### Extrait du texte

L’origine de l’urbanisme de dalle
Durant les années ’20, des architectes et urbanistes comme Le Corbusier voulaient trouver un moyen de simplifier les déplacements des utilisateurs en ville afin de faciliter la circulation. Après la seconde guerre mondiale les urbanistes se sont demandés comment protéger les piétons tout en améliorant la circulation des voitures. Le rapport « Traffic in Towns » de Sir Colin Douglas Buchanan propose alors la construction d’esplanades urbaines permettant de sectoriser les déplacements. L’idée principale étant d’adapter la ville au trafic en le contournant par le dessus. Ce fut la naissance de l’urbanisme de dalles.
Le projet de rénovation à Choisy-le-Roi
De nombreux projets d’urbanisme de dalle naquirent dans les années 50-60 et l’un des projets les plus connus fut celui de Choisy-le-Roi.
Choisy-le-Roi dans le Val de Marne, est une commune se trouvant entre les deux rives de la Seine. A la fin des années ’50, une grande opération de rénovation urbaine eut lieu.

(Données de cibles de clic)
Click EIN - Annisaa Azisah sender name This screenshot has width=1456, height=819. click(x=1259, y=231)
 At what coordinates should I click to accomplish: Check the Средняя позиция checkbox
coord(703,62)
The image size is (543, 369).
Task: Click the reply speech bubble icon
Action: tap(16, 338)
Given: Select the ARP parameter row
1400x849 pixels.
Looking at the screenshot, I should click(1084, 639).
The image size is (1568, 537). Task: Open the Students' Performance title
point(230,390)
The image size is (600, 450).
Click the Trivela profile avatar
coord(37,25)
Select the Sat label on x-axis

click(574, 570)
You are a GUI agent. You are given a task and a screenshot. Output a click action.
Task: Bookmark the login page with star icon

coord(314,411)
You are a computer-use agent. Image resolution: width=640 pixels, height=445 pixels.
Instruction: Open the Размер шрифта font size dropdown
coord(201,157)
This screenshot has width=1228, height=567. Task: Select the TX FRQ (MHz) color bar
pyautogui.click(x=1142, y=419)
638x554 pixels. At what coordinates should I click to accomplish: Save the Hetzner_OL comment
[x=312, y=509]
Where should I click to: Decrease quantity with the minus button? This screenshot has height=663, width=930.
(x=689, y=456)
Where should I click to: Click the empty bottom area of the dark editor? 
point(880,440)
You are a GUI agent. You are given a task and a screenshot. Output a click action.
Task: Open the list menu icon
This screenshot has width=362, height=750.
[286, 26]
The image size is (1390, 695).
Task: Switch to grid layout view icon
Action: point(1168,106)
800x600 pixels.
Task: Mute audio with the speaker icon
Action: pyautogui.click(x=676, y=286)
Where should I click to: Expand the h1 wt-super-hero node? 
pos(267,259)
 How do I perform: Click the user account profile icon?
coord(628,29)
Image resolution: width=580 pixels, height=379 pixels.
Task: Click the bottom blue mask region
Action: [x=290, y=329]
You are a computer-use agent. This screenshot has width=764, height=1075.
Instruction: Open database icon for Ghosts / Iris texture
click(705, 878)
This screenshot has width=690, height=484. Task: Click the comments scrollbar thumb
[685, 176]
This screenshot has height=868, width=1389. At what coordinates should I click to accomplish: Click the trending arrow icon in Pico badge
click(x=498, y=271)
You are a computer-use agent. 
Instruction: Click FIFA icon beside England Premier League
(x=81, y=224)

### Consigne écrite 1
Modifiez les lignes de données, depuis leur début jusqu'à la ligne contenant « coord(314,411) » incluse. Remplacez-y « checkbox » par « toggle » sans rien changer d'autre.
### Consigne écrite 2
Poursuivez le texte sur l'urbanisme de dalle et la rénovation de Choisy-le-Roi après sa dernière phrase.

### Réponse 1
Click EIN - Annisaa Azisah sender name This screenshot has width=1456, height=819. click(x=1259, y=231)
 At what coordinates should I click to accomplish: Check the Средняя позиция toggle
coord(703,62)
The image size is (543, 369).
Task: Click the reply speech bubble icon
Action: tap(16, 338)
Given: Select the ARP parameter row
1400x849 pixels.
Looking at the screenshot, I should click(1084, 639).
The image size is (1568, 537). Task: Open the Students' Performance title
point(230,390)
The image size is (600, 450).
Click the Trivela profile avatar
coord(37,25)
Select the Sat label on x-axis

click(574, 570)
You are a GUI agent. You are given a task and a screenshot. Output a click action.
Task: Bookmark the login page with star icon

coord(314,411)

### Réponse 2
L’un des objectifs était de lutter contre l’augmentation du trafic et d’améliorer l’accessibilité des zones industrielles nouvelles. Pour ce faire, il fallait réaménager le centre-ville afin de lutter contre les « répercussions désastreuses tant pour la vie des habitants que pour le commerce local » qu’aura la rénovation de la voirie. Pour que le projet réussisse, il fallait résoudre les problèmes de circulation tout en réalisant un programme complet de rénovation urbaine. Le programme a suivi les principes de la Charte d’Athènes, c’est-à-dire qu’il a modernisé le centre de la ville en faisant une « tabula rasa » du centre historique, ne conservant que les monuments importants.

La route nationale 186 fut enterrée et une dalle fut construite sur laquelle se trouvait un ensemble de logements, commerces, services administratifs etc. Le but de la dalle étant d’être « le cœur vivant de la cité, le lieu des échanges, du travail et des loisirs. »

L’échec de l’urbanisme de dalle à Choisy-le-Roi
Malgré le rêve initial, la dalle de Choisy-le-Roi fut un échec.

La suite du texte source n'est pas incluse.